Rita Hendrawati, Ketua AILA, mengatakan bahwa pemahaman akan consent sama saja dengan membuka ruang bagi “seks bebas” serta mengabaikan perkara “legalitas” hubungan.
“Bukti-bukti empiris menunjukkan banyaknya kejahatan terkait seksualitas dimulai dari hubungan yang tidak legal dan menyimpang,” ujarnya lewat rilis pers di situs AILA.
Padahal, hubungan yang sah di mata hukum sama sekali tak menjamin kebebasan dari kekerasan seksual. Meminjam istilah Rita, ada banyak sekali “bukti empiris” perkosaaan serta bentuk-bentuk lain kekerasan dalam rumah tangga (KDRT).
Menurut “Catatan Tahunan Kekerasan terhadap Perempuan,” disusun oleh Komnas Perempuan, kekerasan terhadap perempuan Indonesia justru paling jamak terjadi di lingkungan keluarga: dari 14.719 yang dilaporkan sepanjang 2019, 75% di antaranya dilakukan oleh orang yang memiliki hubungan darah (ayah, kakak, adik, paman, kakek), perkawinan (suami), serta kekerabatan lainnya.
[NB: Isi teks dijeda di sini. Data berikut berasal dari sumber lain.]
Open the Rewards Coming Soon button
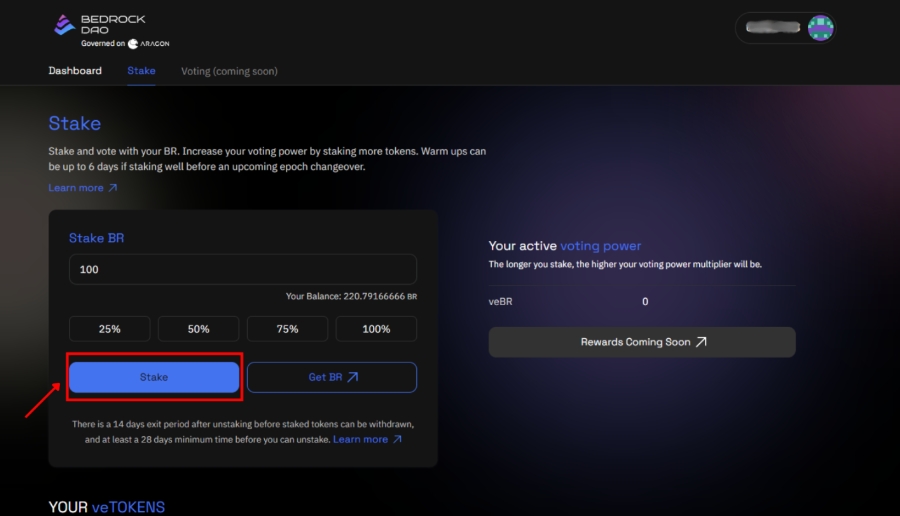tap(642, 342)
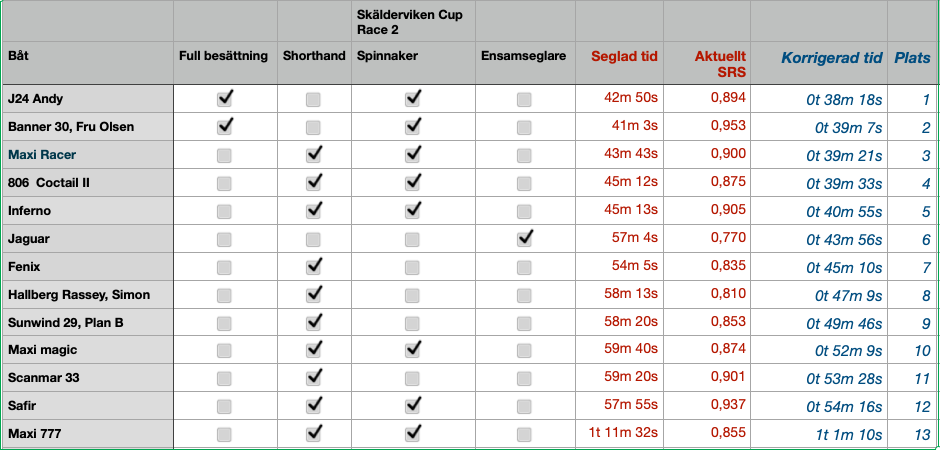
Task: Uncheck Shorthand for Maxi Racer row
Action: [314, 155]
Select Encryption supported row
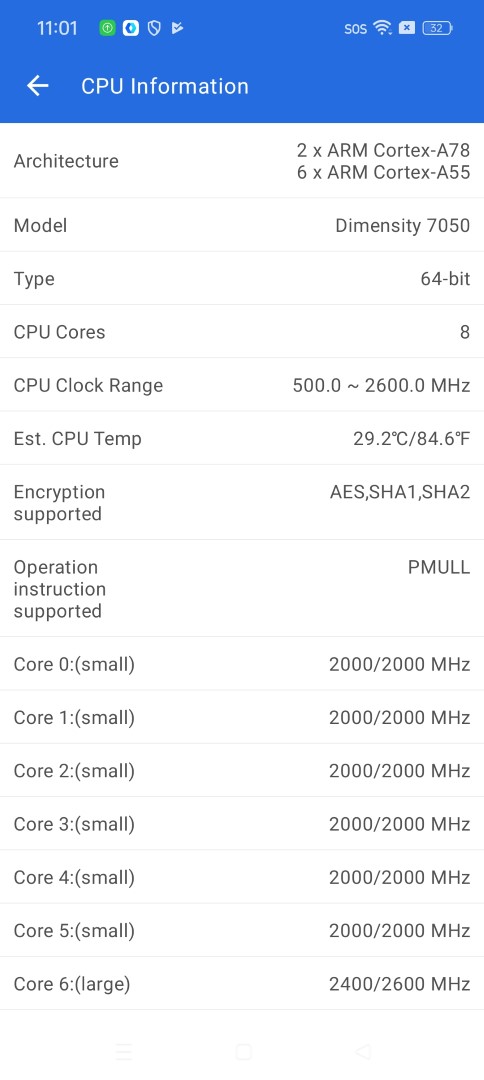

Institute for Criminal Justice Reform (ICJR) dalam siaran persnya mengatakan bahwa konsep persetujuan harus dibedakan dengan konsep legalisasi.
“Legalisasi hanyalah sebuah pernyataan yang diberikan negara berkaitan dengan status hukum hubungan kedua belah pihak. Status ini bukanlah pernyataan consent yang diberikan seutuhnya sejak legalisasi diberikan,” ujar peneliti ICJR Genoveva Karisa (22/9).
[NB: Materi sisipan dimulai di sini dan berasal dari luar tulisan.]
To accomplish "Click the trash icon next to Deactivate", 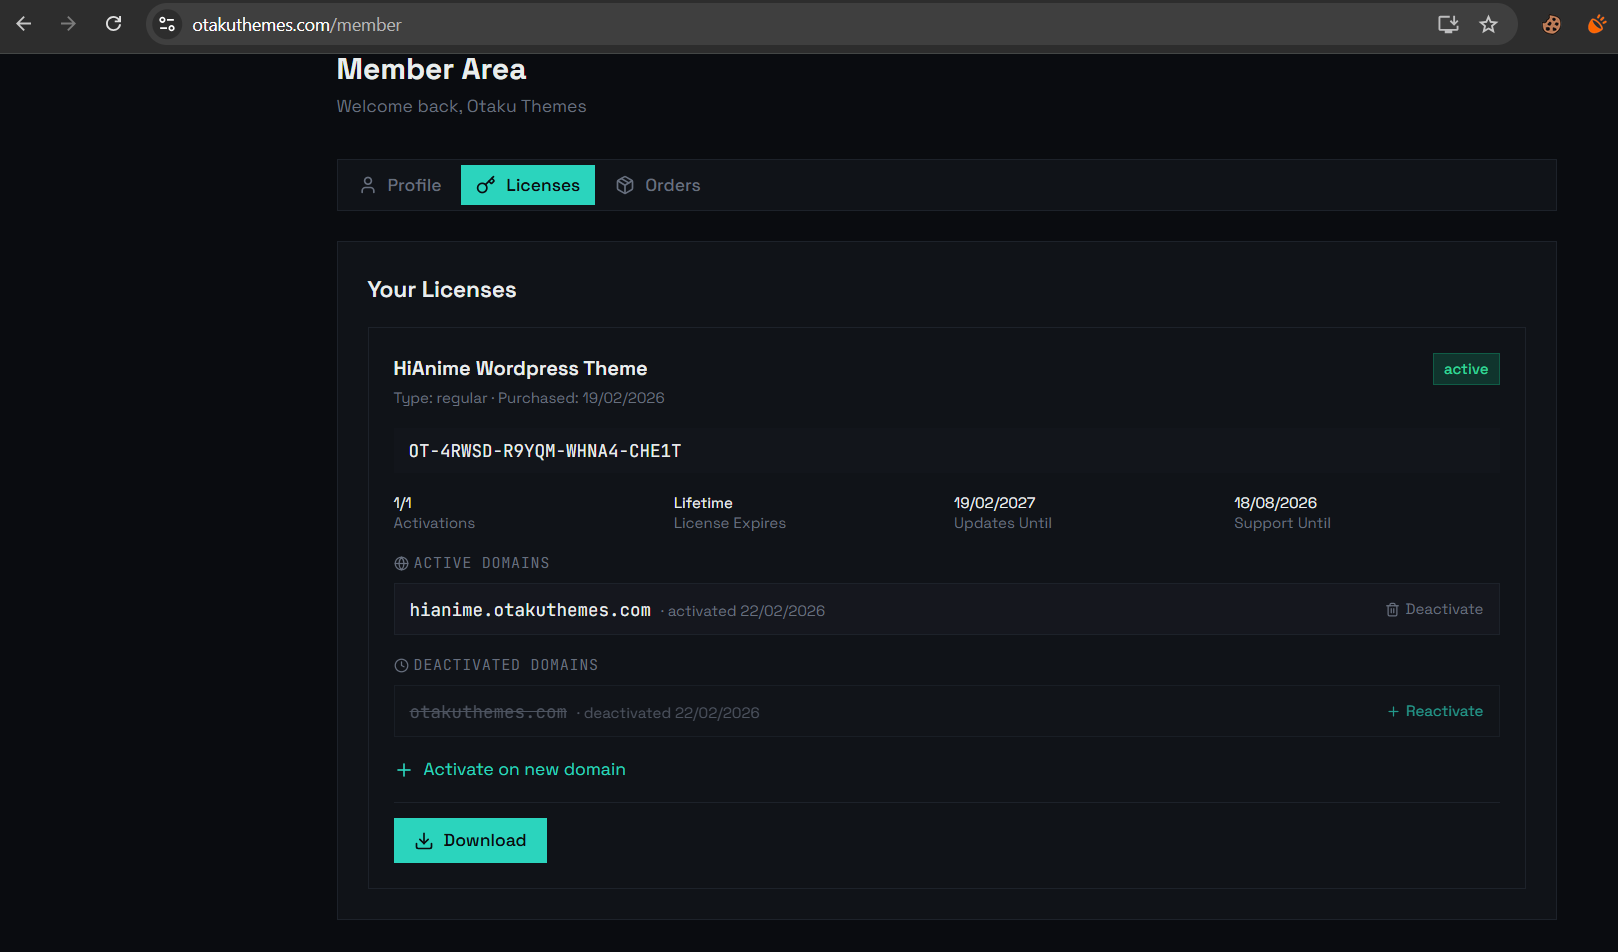I will tap(1391, 609).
Bahkan, dalam kerangka hukum pidana Indonesia, tindakan perkosaan di dalam perkawinan dapat dikriminalisasi berdasarkan ketentuan Pasal 46 Undang-undang No. 23 Tahun 2004 tentang “Penghapusan Kekerasan dalam Rumah Tangga.” Begitu pula dengan kekerasan terhadap anak: Pasal 288 KUHP menyatakan bahwa hubungan seksual dengan anak perempuan di bawah umur dapat dipidana penjara selama empat hingga 12 tahun—bergantung dari tingkat luka-luka yang dialami si anak.
ICJR menilai penalaran para anggota AILA tak hanya meleset, tetapi juga berbahaya karena menormalisasi perilaku kekerasan seksual—terutama dalam hubungan yang sah berdasarkan hukum.
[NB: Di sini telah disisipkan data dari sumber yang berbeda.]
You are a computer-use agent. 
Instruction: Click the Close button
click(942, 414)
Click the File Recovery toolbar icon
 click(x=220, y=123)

“Alih-alih memberikan perlindungan kepada korban kekerasan seksual, logika pikir ini justru akan menormalisasi penghakiman dan mengabaikan pengalaman korban karena tidak memenuhi standar ‘legalitas’ yang digunakan oleh AILA,” ujar Genoveva.
Consent atau persetujuan merupakan poin pokok untuk memeriksa apakah seseorang melakukan tindak pidana kekerasan seksual. Persetujuan juga memberikan legitimasi yang pantas bagi negara untuk mengintervensi kehidupan pribadi warganya.
“Dalam hubungan seksual yang tidak didasari persetujuan, negara diharuskan hadir untuk memberikan perlindungan kepada korban. Sebaliknya, dalam perbuatan yang didasari persetujuan, negara tidak memiliki wewenang sama sekali untuk mengintervensi,” lanjut Genovea.
Menurut ICJR, pendidikan seks yang didasari pemahaman terhadap persetujuan dapat menurunkan laju kasus kekerasan seksual. Tanpa pendidikan dan pemahaman mengenai persetujuan dan bentuk-bentuknya, upaya pencegahan kekekerasan seksual tak ubahnya menggarami lautan.